Information given:
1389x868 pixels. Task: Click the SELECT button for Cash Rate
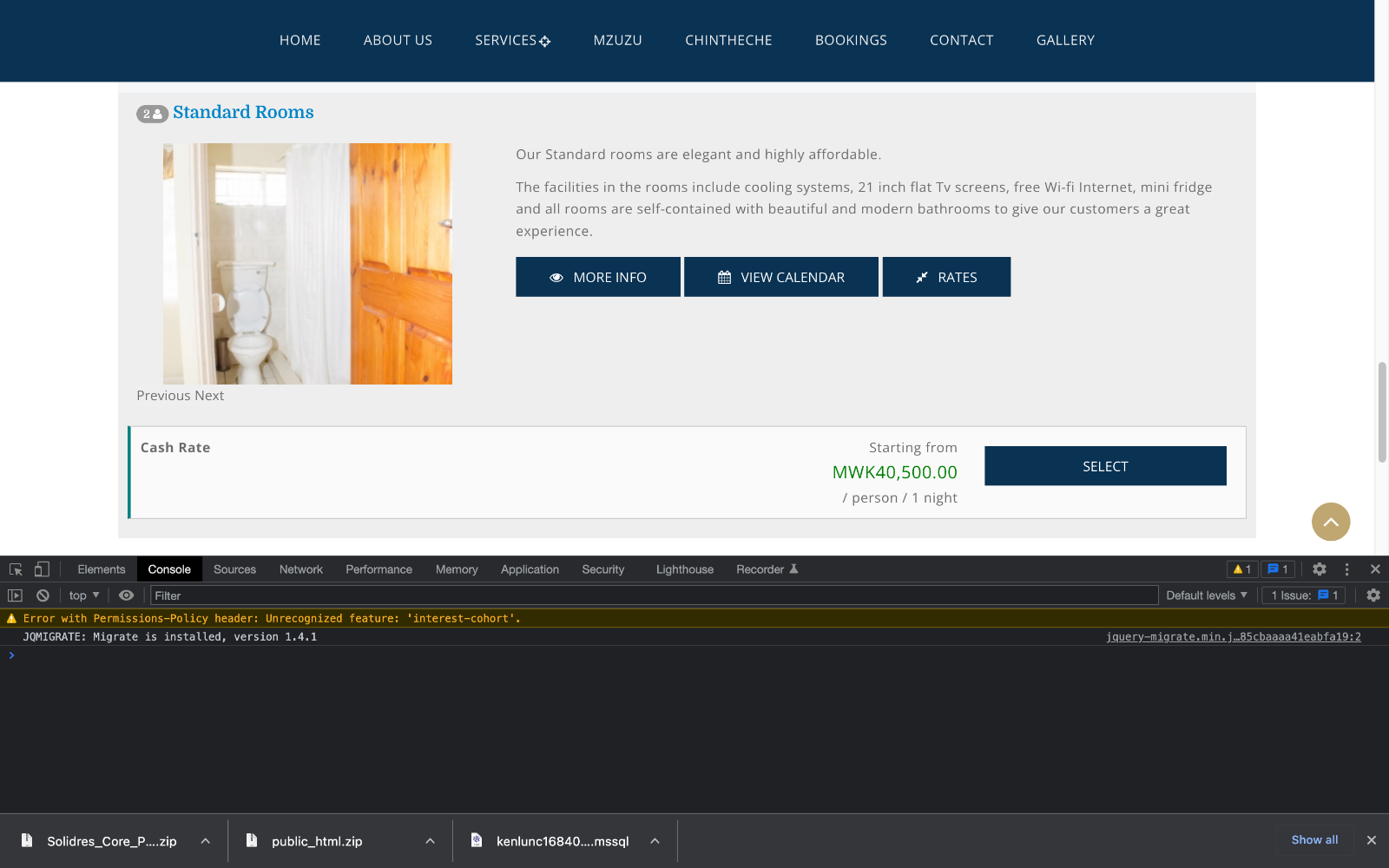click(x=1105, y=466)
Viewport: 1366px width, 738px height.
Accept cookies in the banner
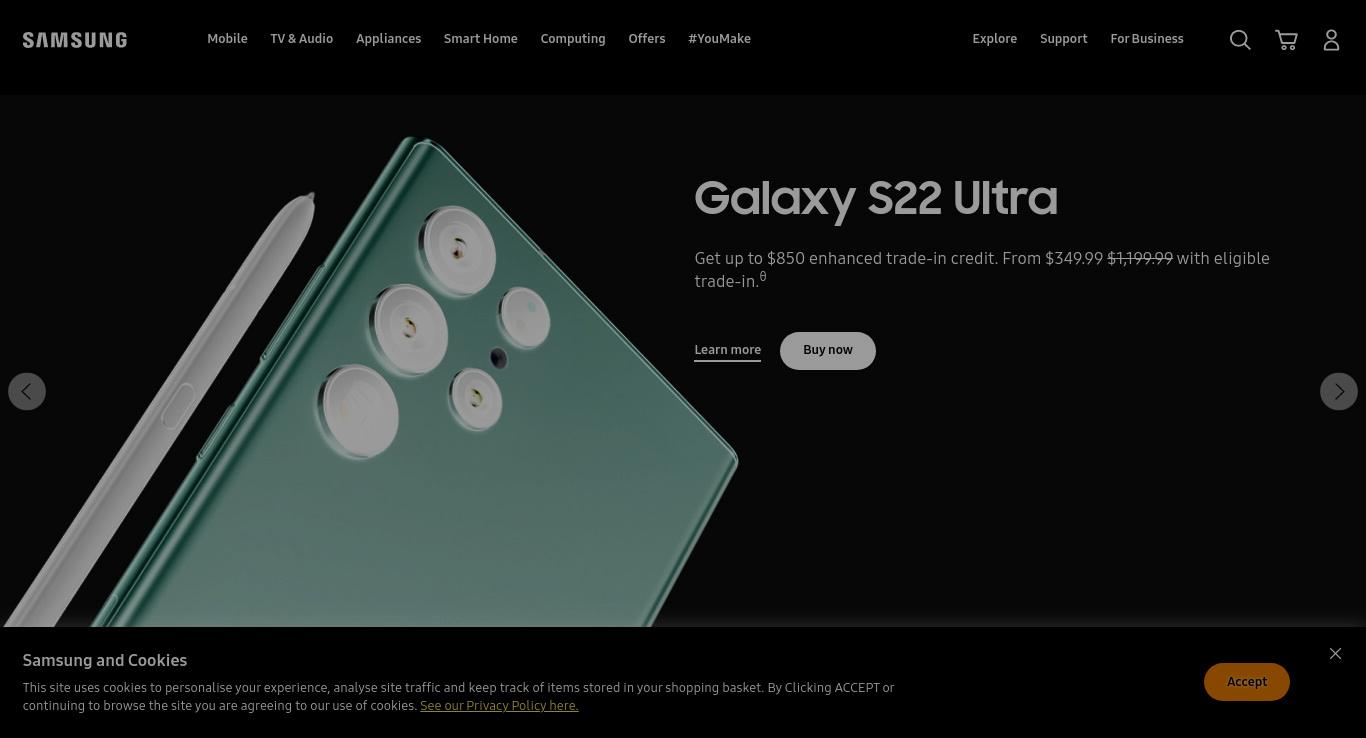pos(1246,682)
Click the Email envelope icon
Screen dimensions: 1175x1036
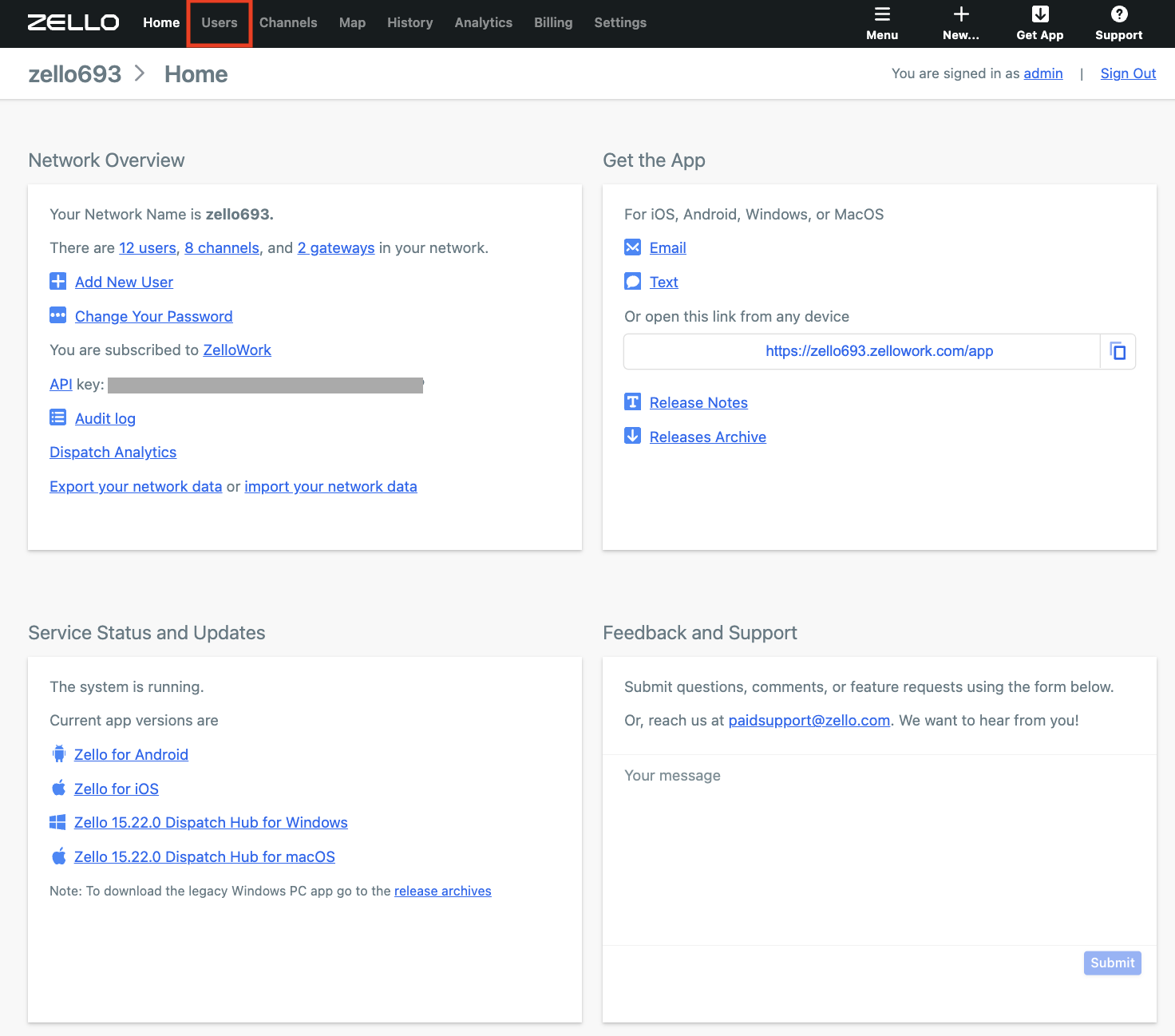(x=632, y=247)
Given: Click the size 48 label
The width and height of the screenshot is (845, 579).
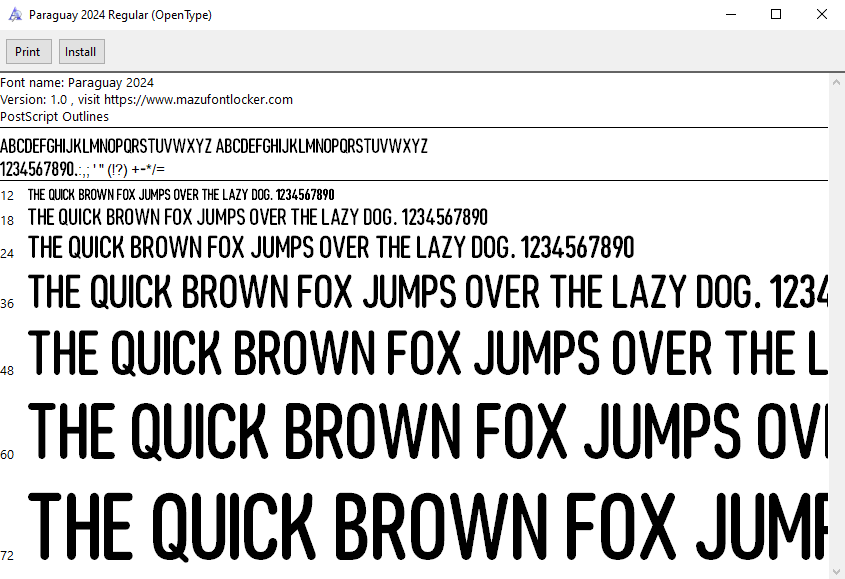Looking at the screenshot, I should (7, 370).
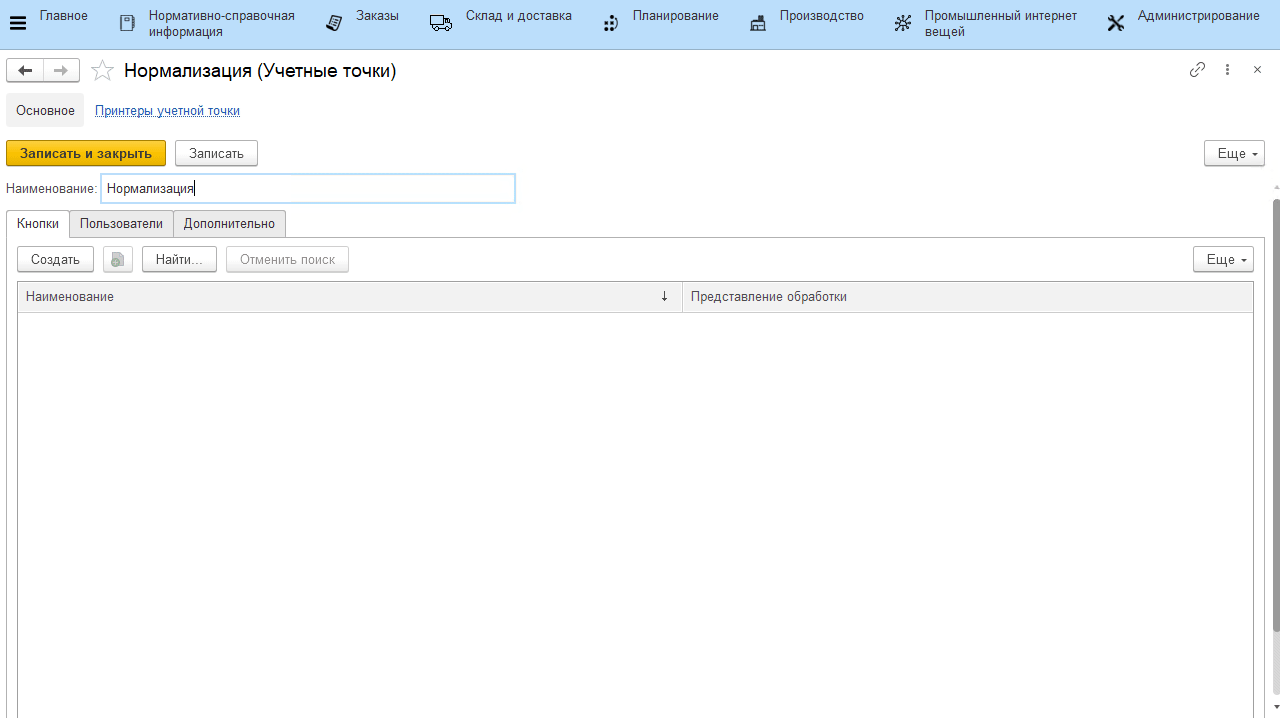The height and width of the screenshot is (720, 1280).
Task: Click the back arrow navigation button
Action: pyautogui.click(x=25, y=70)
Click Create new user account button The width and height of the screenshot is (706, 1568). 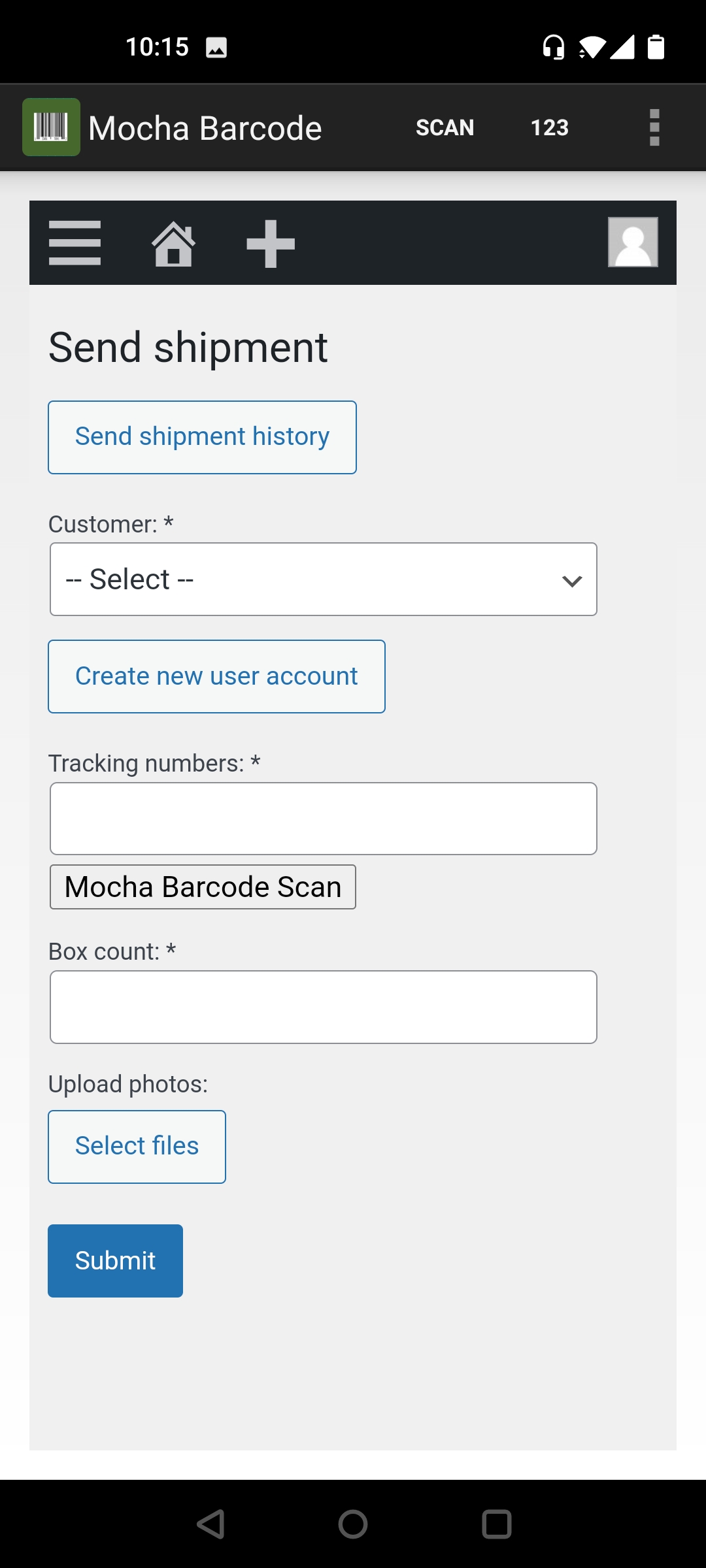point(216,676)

What is expected:
Nothing but the lines from the one containing "Viewport: 1366px width, 738px height." through the one containing "Given: Click the size 48 label" should appear, copied exactly from the material above and without pictures.

Reply:
Viewport: 1366px width, 738px height.
Accept cookies in the banner
pos(1246,682)
Click the Email envelope icon
Screen dimensions: 1175x1036
(x=632, y=247)
Given: Click the size 48 label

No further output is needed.